I spent three years watching businesses deal with this. The accountant opens Chrome. Logs into portal number one. Clicks around. Downloads the invoice. Saves it. Opens portal number two. Repeats. Forty times a month.

This is not an edge case. It is the daily reality for the 500,000+ SMBs on Qonto, for every business using Pennylane, for every company that buys things from other companies. The invoices exist. They sit on web pages. There is no API to get them.

Why APIs Will Never Solve This

Every engineer who hears this problem says: "Just use the APIs." I had the same instinct. It's wrong.

Most supplier portals don't have APIs. The ones that do have APIs that don't expose invoice downloads. The ones that expose invoice downloads have authentication flows that change without notice. Even if you could build integrations for the top 100 suppliers, you'd cover maybe 30% of the invoices a typical business needs.

The long tail is infinite. A local office supply company in Lyon. A SaaS tool with 500 customers. A freelance designer who sends invoices through a custom WordPress plugin. These suppliers will never build APIs for invoice retrieval. They barely maintain their web portals.

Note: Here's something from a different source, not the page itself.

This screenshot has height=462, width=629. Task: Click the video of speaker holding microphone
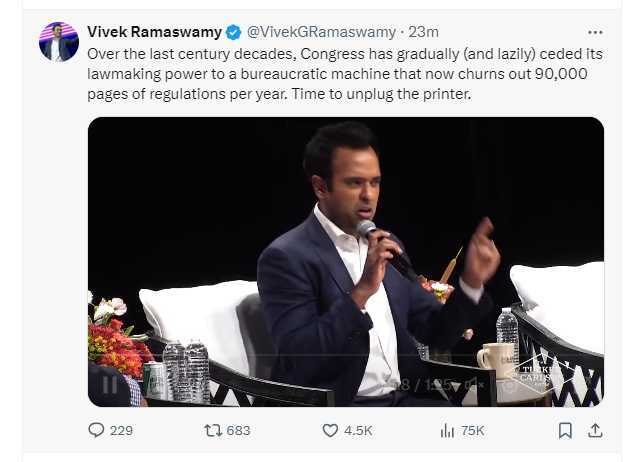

We tried the API route. We built connectors. Each took days to build, broke within months, and covered a single supplier. After building 50, we'd covered a fraction of what our users needed. Thousands of connectors, each requiring ongoing maintenance, to approach complete coverage. The math simply didn't work.

So we asked a different question: what if we stopped integrating with each portal individually and instead built something that could navigate any portal?

The LLM Reads the Page Like a Human Would

In early 2023, I fed GPT-4 a simplified DOM of a supplier portal login page. Not a screenshot. The actual HTML structure, stripped to the meaningful elements: input fields, buttons, links, labels.

I asked: "You're looking at a login page. The user's email is test@example.com. What should you do?"

It answered: "Type the email into the input field labeled 'Email' and click the button labeled 'Sign In.'"

The LLM didn't need a hardcoded selector. It didn't need a mapping file. It didn't need a Selenium script. It read the page the way a human would and decided what to do.

I tested it on ten login pages. Then fifty. Then a hundred. Different layouts, frameworks, languages. The LLM handled them all. Not perfectly, not every time, but with a success rate that made the connector approach look absurd.

The question shifted from "can this work?" to "how do we make it reliable, fast, and secure enough for production?"

How Vturfu Works

Vturfu is a Chrome extension that runs locally in the user's browser. The architecture is a perception-action loop, the same pattern as autonomous driving, but with DOM trees instead of cameras and click events instead of steering.

Step 1: Observe. The extension reads the current page's DOM and extracts a simplified representation: interactive elements, their labels, positions, and states. The page's skeleton. Everything a human would use to decide what to click, but structured as data.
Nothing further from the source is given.